Former Serbian army captain Milorad Trbic was jailed for thirty years on Friday. He was charged with genocide for the killings of dozens of Muslims in the 1995 Srebrenica massacre.
In a decision which angered victims relatives, the head of the judicial council Davorin Jukic said that he was acquitted of three other counts of genocide after the court ruled there was a lack of evidence.
Trbic was found guilty for his role in persecuting Bosnian Muslims from the Srebrenica enclave and for his role in their detention, execution, burial and the subsequent covering up of the crimes.
Approximately 8,000 Muslim men and boys were killed in the Srebrenica massacre after the 11 July 1995 capture of the eastern enclave by Bosnian Serb forces.
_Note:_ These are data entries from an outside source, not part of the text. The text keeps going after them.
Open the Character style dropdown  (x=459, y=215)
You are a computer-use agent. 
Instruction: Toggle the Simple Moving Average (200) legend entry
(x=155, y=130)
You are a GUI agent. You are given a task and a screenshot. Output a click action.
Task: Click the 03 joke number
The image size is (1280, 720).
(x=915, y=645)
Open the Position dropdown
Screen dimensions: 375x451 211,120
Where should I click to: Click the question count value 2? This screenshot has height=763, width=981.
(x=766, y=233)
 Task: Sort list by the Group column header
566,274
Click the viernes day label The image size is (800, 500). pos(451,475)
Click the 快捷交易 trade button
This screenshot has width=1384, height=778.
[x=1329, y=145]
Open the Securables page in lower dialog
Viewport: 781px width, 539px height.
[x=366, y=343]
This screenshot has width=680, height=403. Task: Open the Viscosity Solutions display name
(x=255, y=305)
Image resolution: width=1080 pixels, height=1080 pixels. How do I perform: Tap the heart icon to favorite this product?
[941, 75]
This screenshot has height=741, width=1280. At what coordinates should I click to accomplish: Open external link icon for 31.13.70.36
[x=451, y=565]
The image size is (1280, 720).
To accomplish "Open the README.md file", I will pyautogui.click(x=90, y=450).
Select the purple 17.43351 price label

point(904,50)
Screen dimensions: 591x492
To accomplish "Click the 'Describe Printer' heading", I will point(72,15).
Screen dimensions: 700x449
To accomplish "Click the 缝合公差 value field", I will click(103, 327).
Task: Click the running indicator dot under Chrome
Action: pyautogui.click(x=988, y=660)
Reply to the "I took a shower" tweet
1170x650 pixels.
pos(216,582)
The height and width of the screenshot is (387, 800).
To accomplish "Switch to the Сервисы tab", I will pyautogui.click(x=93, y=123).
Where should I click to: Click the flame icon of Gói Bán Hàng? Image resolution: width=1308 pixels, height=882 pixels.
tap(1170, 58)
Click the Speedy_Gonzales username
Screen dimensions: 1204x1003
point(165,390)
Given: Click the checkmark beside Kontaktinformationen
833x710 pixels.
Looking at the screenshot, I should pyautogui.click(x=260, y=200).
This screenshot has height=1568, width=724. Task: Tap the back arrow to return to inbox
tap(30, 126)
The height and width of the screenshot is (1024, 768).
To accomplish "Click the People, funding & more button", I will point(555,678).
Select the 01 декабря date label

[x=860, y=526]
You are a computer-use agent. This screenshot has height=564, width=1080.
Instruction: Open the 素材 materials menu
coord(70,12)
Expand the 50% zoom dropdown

It's described as the worst atrocity in Europe since those committed during World War Two.
Judge Jukic said that Trbic took part in a "joint criminal enterprise" with other officers in the Serb army. They organised the forced transfer of Muslims from Srebrenica between 10 July and 30 November 1995.
Trbic supervised the detention of thousands of Muslims in many schools around Srebrenica. They were kept in inhuman conditions in these schools. He also supervised the transportation of the detained Muslims to the killing fields where they were executed en-masse.
On one occasion Trbic himself personally shot dead a group of "at least 20 Muslims" at Grbavci school and on another occasion a group "of at least 5 Muslims" at Rocevici school.
Trbic was also involved in trying to cover all traces of the massacre by helping with the exhumation of the victims from their original mass graves and then helping with the transportation of the bodies to secondary mass graves.
In eastern Bosnia the remains of more than 6,000 Srebrenica victims have been found in mass graves but only 3,800 have been identified so far.
In court Judge Jukic failed to refer to the genocide charge with which Trbic had been convicted, leading relatives to believe that he had been acquitted on all charges.
Hatidza Mehmedovic who lost her husband and two sons in the massacre told Reuters, "The sentence was a reward for him. The court might as well have set him free."
Despite the court releasing a statement to clarify the verdict relatives remained upset by the outcome.
Trbic ran to the United States after the end of the 1992-95 war in Bosnia but there he was found guilty of breaking immigration laws. In 2005 he was handed over to the International Criminal Tribunal for the Former Yugoslavia (ICTY).
He was transferred to Bosnia for trial in June 2007 after the ICTY had indicted him on genocide charges, crimes against humanity and violations of laws or customs of war.